Public sector lender Bank of India (BoI) on Tuesday reported a net loss of R3,587 crore in the March quarter of FY16, compared with a loss of R56.14 crore in the same period last year. The loss widened as provisions more than doubled on a year-on-year basis to R5,470 crore.
Gross NPA of the bank stood 13.07% in the quarter under review, against 5.39% in the same quarter last year. Net NPA increased to 7.79%.
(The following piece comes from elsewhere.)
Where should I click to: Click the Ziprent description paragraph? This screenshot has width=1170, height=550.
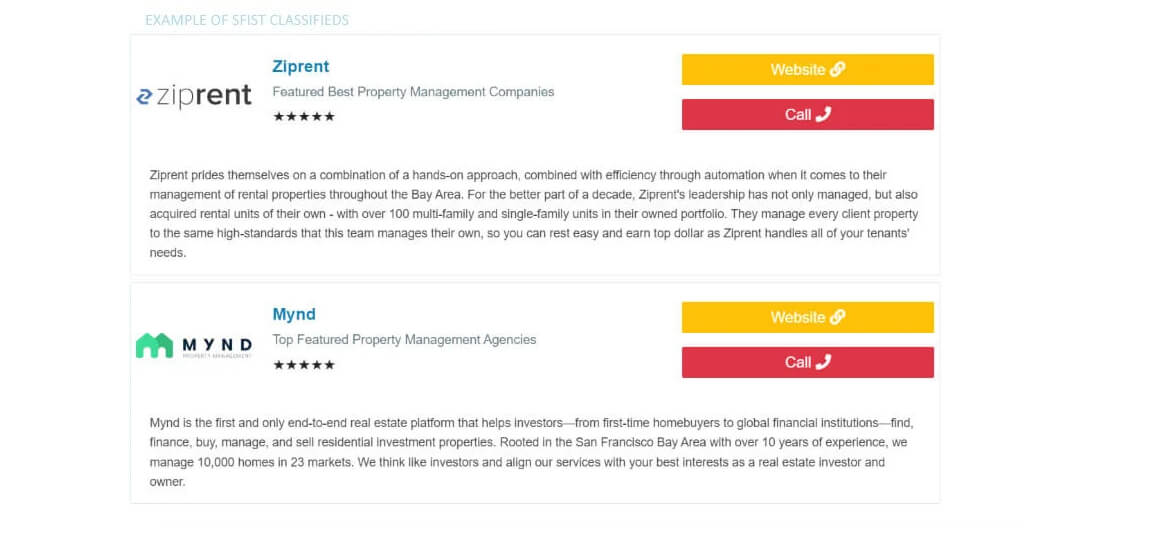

Speaking to reporters, MD & CEO Melwyn Rego said the bank is cautiously optimistic of a better performance in FY17. “The bank’s performance is set to improve in FY17,” he said, adding that the bank has set itself a target of R17,500 crore in recoveries and upgrade in FY17. In FY16, its recoveries and upgrade stood at R10,921 crore.
“The bank expects to face asset quality challenges though in a much comparatively lower magnitude during the next two-three quarters,” Rego said.
According to Rego, the quantum of recovery and upgrade has been targeted to at least match any fresh slippage in asset quality during FY17. “With the expected growth in advances, this is likely to result in a lower NPA percentage by the end of March 2017,” he explained.
In Q4 FY16, BoI provided R353 crore in pension provisions, R1,829 crore for the Reserve Bank of India’s asset quality review and R298 crore in the UDAY scheme and Punjab foodgrain issue.
Net interest income (NII) — the difference between interest earned and interest expended — rose 12% year-on-year to R2,846 crore. Net interest margin (NIM) – a key profitability ratio – stood at 2.43% in Q4 FY16, up 20 basis points (bps) on a sequential basis.
Its non-interest income dropped 21% to R884 crore in the March quarter.
In FY16, BoI reported a 7% Y-o-Y decline in gross advances to R3.82 lakh crore and the management attributed it to greater focus on bad loan management than credit growth.
The bank, Rego said, expects to grow its loan book by 8-10% in FY17. The lender would raise around R2,000 crore in tier II, and in AT1, it would look at anywhere between R2,000 crore and R3,000 crore.
“We would also be looking at equity of around R5,000 crore. Overall, we would be looking at R8,500 crore,” he said.
During the quarter, BoI revalued all premises forming parts of its fixed assets and the surplus of Rs 2,901 crore, arising out of the revaluation, was credited to revaluation reserves, reckoned for CET I capital.
“We are also expecting Rs 1,000 crore from sale of non-core assets,” Rego said, without divulging details of the assets that have been identified for divestment.